Remember, not all land is the same. Some is too dry to grow human food. Some too wet. There are also other things that land is either too or not enough.
Data Is Beautiful
A place to share and discuss data visualizations. #dataviz
And people will still say that the meat/dairy industry aren't a plague
I have certainly heard of Weyerhauser, but had no idea they were that big. They're the only 'individual' owner shown. The land-owning families is odd as I'm sure it overlaps a lot with pasture and private timberland.
I would love to flip the railroad usage and cow pasture usage.
Also, mfs drinking too much corn syrup.
God I miss living in the west.
Very interesting! Now do one for EU, please.
Why do they keep allocating land to wildfires if they're so destructive? /s
and somebody owns every square inch of it.
Can't figure out why the 100 largest landowning families aren't using their land for any of the other reasons. Surely some of them are having it farmed for them too?
OIL. There's a LOT of land that might be considered cow/grazing but won't really grow anything worth it. See West Texas.
Swamps don't make good farms, but some people try to farm in FL, it's just inefficient and heavily pollutes or eliminates wetlands
Golf is way too big, imo. No other sport even makes the list here.
Maybe we can combine it with "wildfires".
It's quite interesting that "rural highways" is one of the categories identified, but not any other sort of improved road. The data source has a base granularity where one square is 250,000 acres (~100,000 hectares), and then additional state data is factored in for increased precision.

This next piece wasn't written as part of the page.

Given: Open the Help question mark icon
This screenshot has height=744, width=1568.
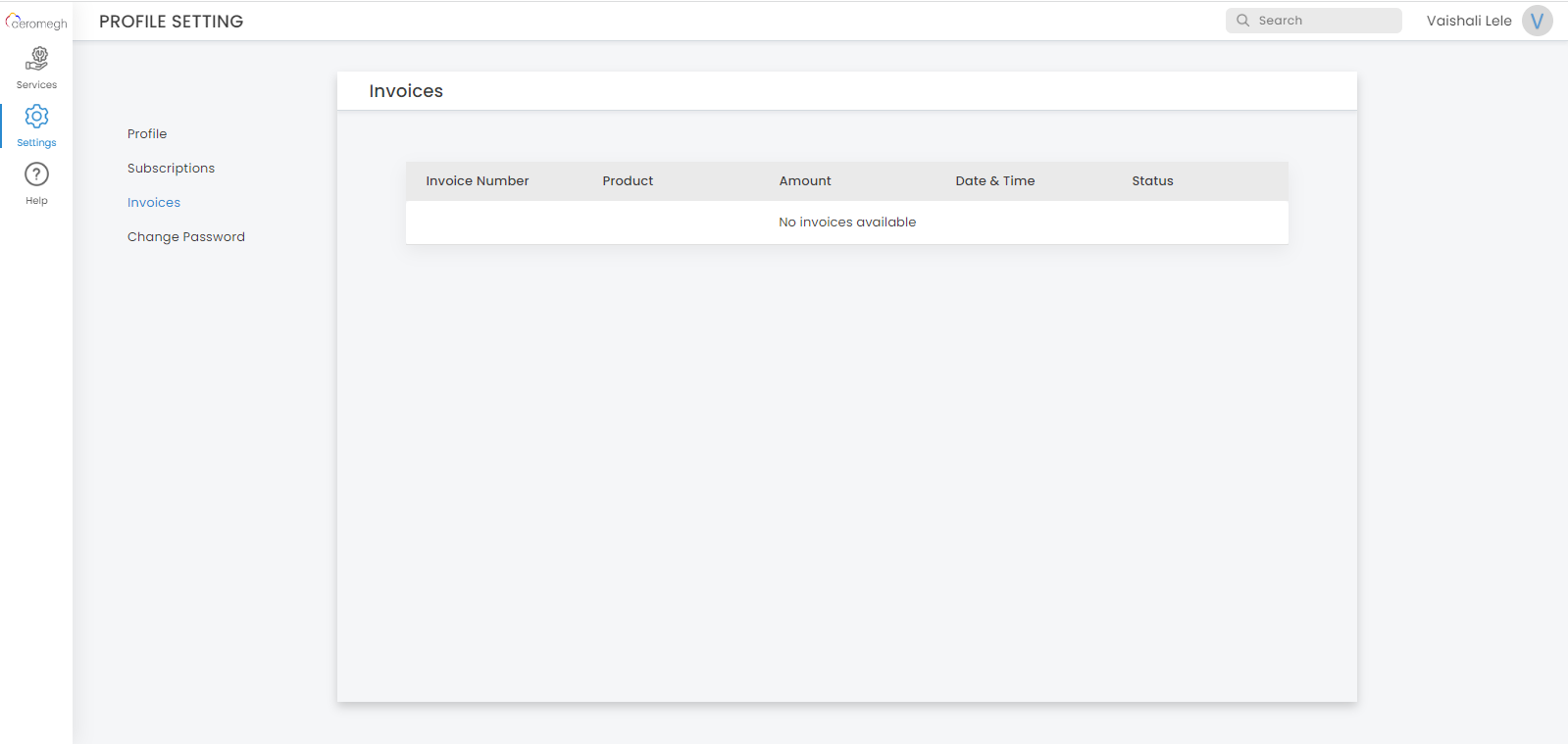Looking at the screenshot, I should pyautogui.click(x=36, y=174).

It supposingly being USDA data, they might primarily care only about those highways used to connect farms to the national markets.

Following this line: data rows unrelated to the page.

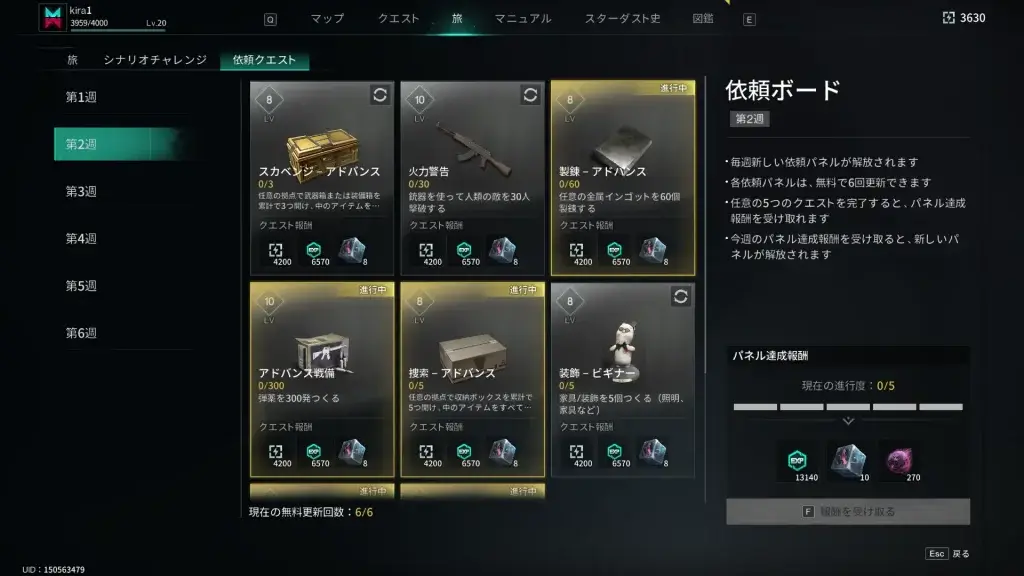This screenshot has height=576, width=1024.
Task: Click the E key next-tab icon
Action: pos(749,20)
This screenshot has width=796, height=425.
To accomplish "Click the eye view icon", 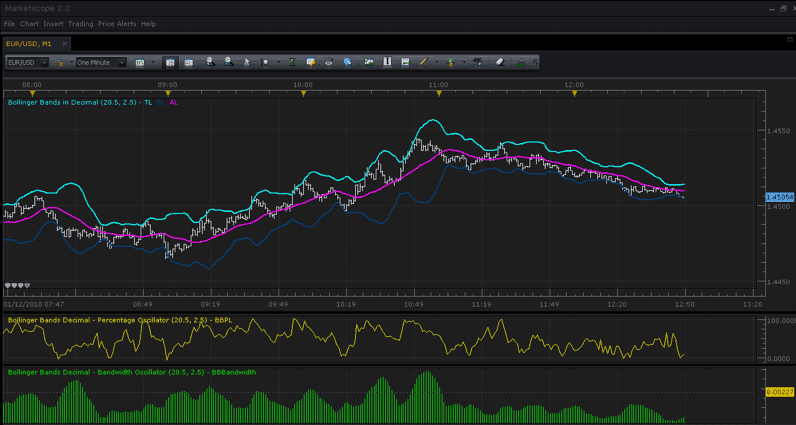I will [x=329, y=62].
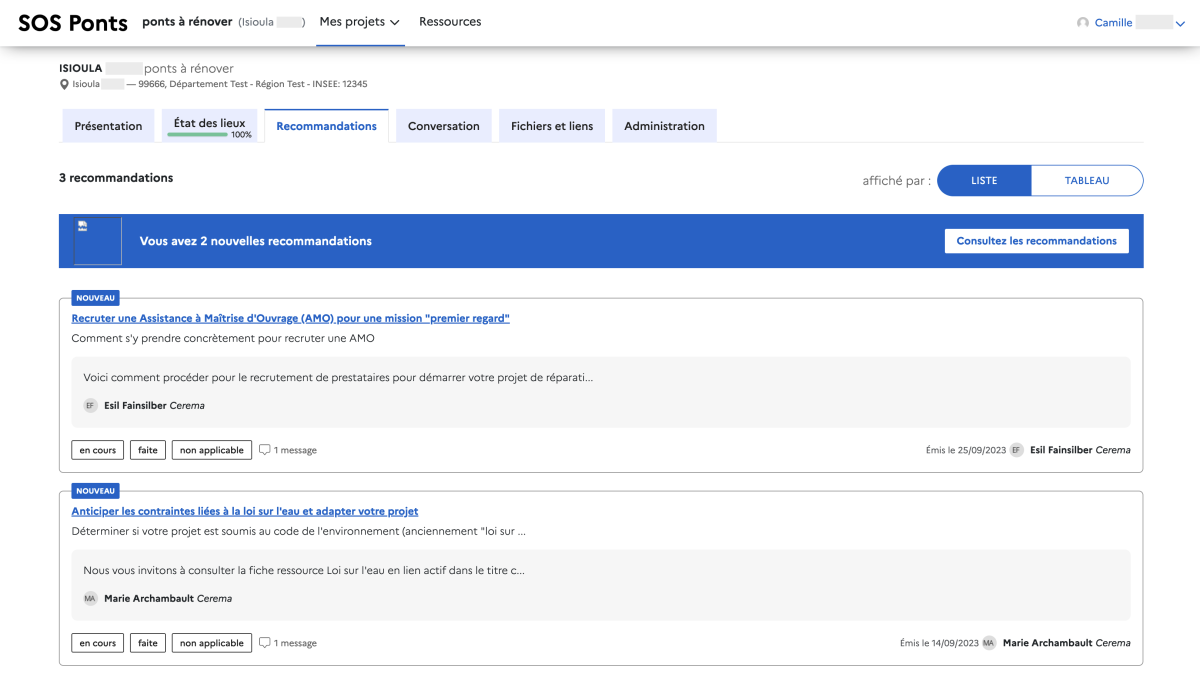
Task: Click the broken image icon in blue banner
Action: (83, 226)
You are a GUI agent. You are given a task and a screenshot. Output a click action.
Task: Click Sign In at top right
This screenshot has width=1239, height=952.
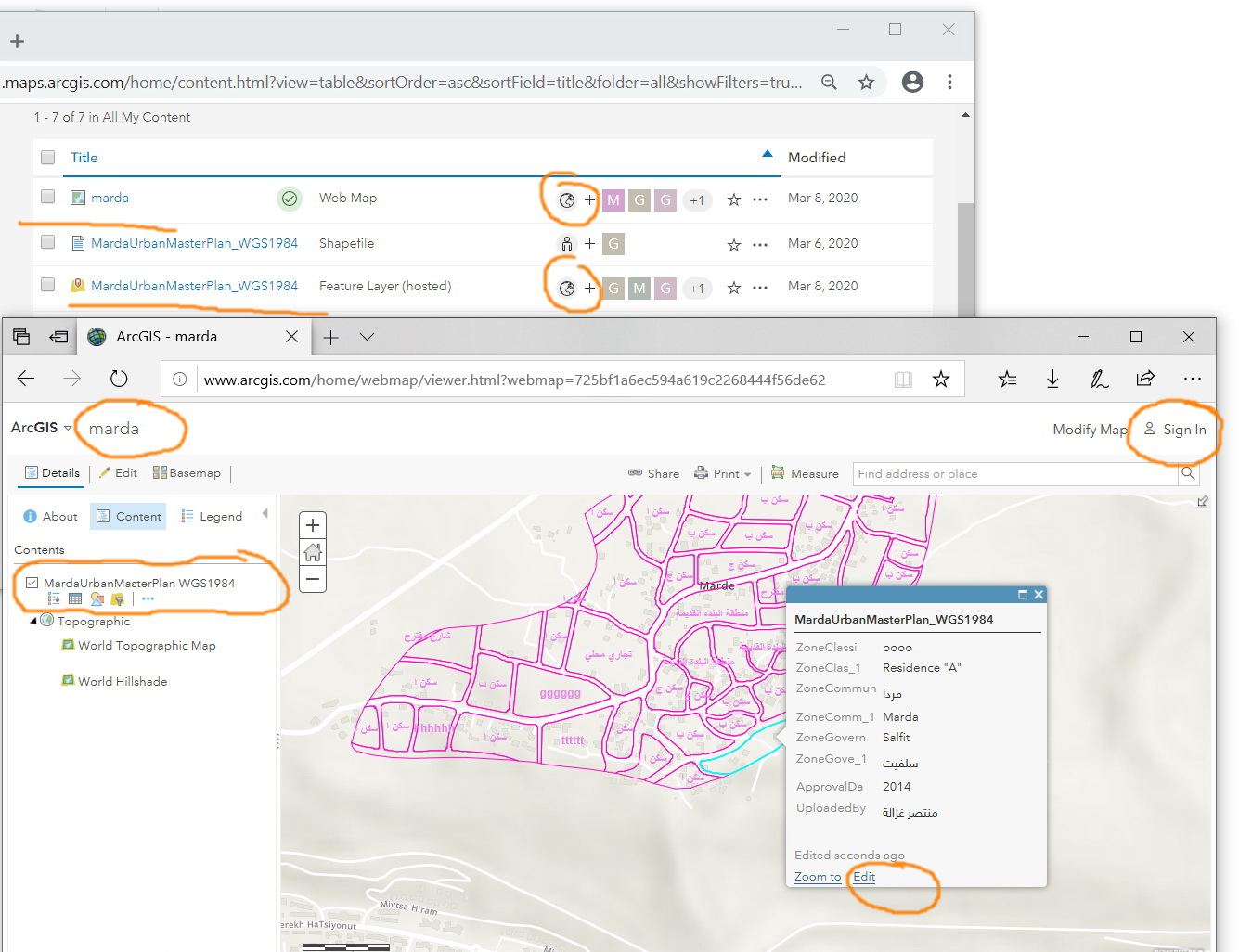tap(1175, 430)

That said, I would be keenly interested in the land used for low-volume, residential streets that support suburban and rural sprawl, in comparison to streets in urban areas. Unlike highways which provides fast connectivity, and unlike dense urban-core streets that produce value by hosting local businesses and serving local residents, suburban streets take up space, intentional break connectivity (ie cul de sacs), return very little in value to anyone except to the adjacent homeowners, essentially as extensions of their privately-owned driveways.
It may very well be in USDA's interest to collect data on suburban sprawl, as much of the land taken for such developments was perfectly good, arable land.

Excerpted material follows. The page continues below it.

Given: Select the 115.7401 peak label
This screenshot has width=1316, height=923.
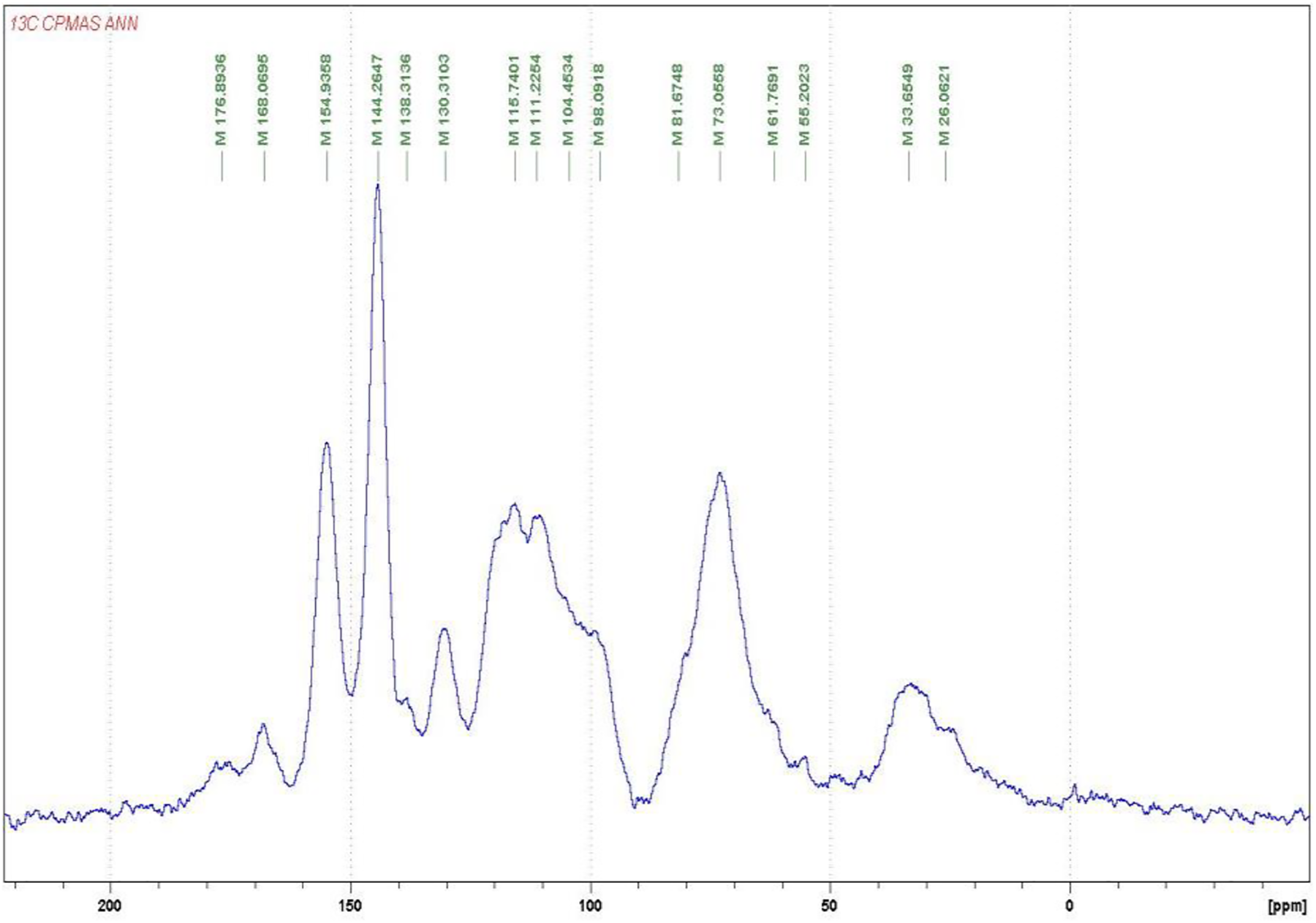Looking at the screenshot, I should pyautogui.click(x=514, y=100).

I love this visualization and for some reason your comment made me also wish we had this data correlated with the water usage for each land use category.
"Wildfires" is a surprisingly large area. I wonder what the 2025 area for it is.
Do we not eat any of the cows?
Vegans and ecologists have been talking about this exact issue for a while now
literally decades. lots of talk around the conditions that bring new pandemics too.
It simply takes a loooot of food to produce 1kg of beef
I expect a substantial portion of that cow pasture/range land is dry grasslands and shrub steppe out west. It's rough terrain and not good for much else. A lot of it doesn't even have cows on it most of the time.